Human meiosis is highly variable. While existing methods have provided useful insight into this variation, they are limited by the number of meiotic phenotypes, gametes or individuals that can be analysed in parallel. Now, a study in Nature describes Sperm-seq, a single-cell sequencing approach that enables genome-wide analysis of multiple meiotic phenotypes in thousands of sperm simultaneously.

Bell et al. used Sperm-seq and accompanying computational methods to sequence and analyse 31,228 sperm cell genomes from 20 young donors (18–38 years old). The team focused on a range of meiotic phenotypes, including recombination rate, crossover location and spacing, and aneuploidy.

Credit: Ed Buziak/Alamy

First, phased parental haplotypes were inferred for each donor genome. Then, crossover events in each sperm genome were identified and located based on switches from one parental haplotype to the other. A total of 813,122 crossovers were detected across all cells. Among donors, recombination rates ranged from 22.2 to 28.1 crossovers per cell (s.d. 1.53). Variation between gametes, which ranged from 17 to 37 events per cell (s.d. 4.23), was higher than between individuals. Notably, the global recombination rate in individuals was indicative of the crossover rate at each chromosome; and, in gametes, the number of crossover events in one-half of the genome reflected the number in the other half. Thus, factors affecting crossover frequency act throughout the nucleus, rather than locally.

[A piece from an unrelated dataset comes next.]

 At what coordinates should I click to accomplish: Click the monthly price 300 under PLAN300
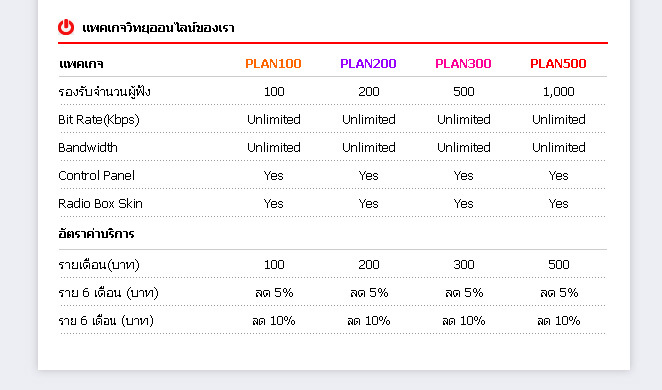coord(464,265)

Analyses of crossover location and spacing revealed that both parameters varied greatly among donors, with use of proximal (centromeric) crossover zones more variable than distal (telomeric) zones. However, use of distal zones and crossover spacing were found to be inversely correlated with recombination rate. These relationships held true when the analysis was restricted to chromosomes with exactly two crossovers and applied both to donors and to single cells. Taken together, these observations suggest that variation in crossover location and spacing reflects underlying biological variation between people and between cells rather than an indirect effect of the number of crossovers on a chromosome.

Aneuploidy was detected for all chromosomes and donors, ranging from 0.010 to 0.046 aneuploidy events per cell in donors, a 4.5-fold difference that seemed to reflect true inter-individual variation. Crossovers are thought to protect against aneuploidy during maternal meiosis. Analysis of chromosome gains originating in meiosis I (when recombination occurs) suggested that crossovers are similarly protective in sperm, as 36% fewer crossovers were detected than matched, properly segregated chromosomes.

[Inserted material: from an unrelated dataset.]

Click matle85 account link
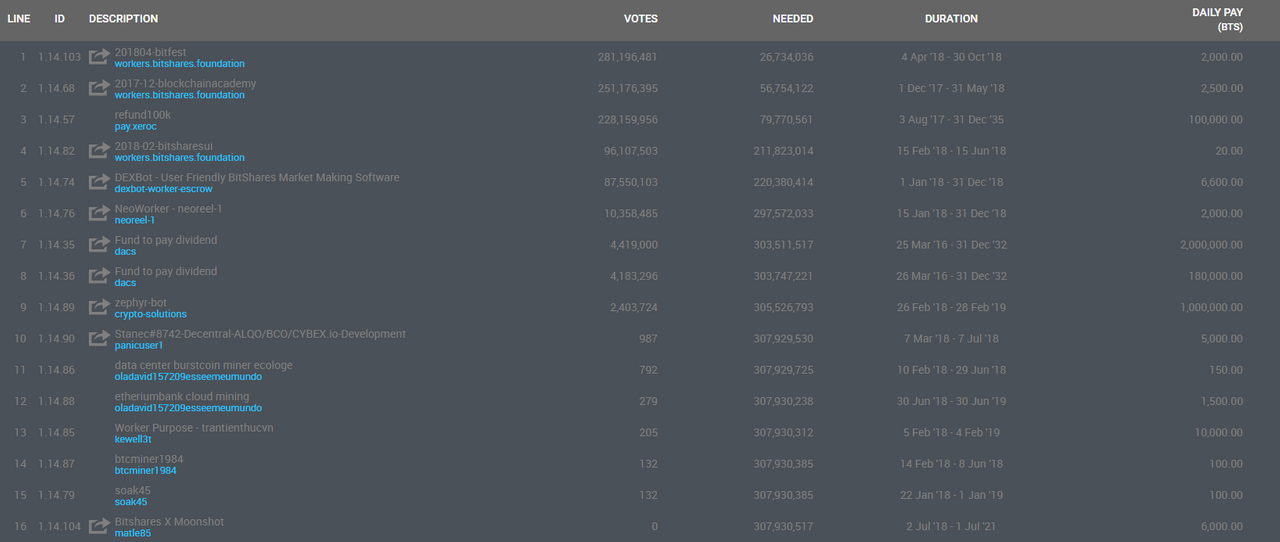 (x=133, y=533)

Sperm-seq … enables genome-wide analysis of multiple meiotic phenotypes in thousands of sperm simultaneously

Taken together, the study shows that certain meiotic phenotypes, such as high recombination rate, closely spaced crossovers and proximally located crossovers, co-vary across chromosomes, gametes and donors. The authors propose that inter-cell and inter-individual variation in meiotic chromosome compaction — and therefore the number of crossover events — could explain this covariance.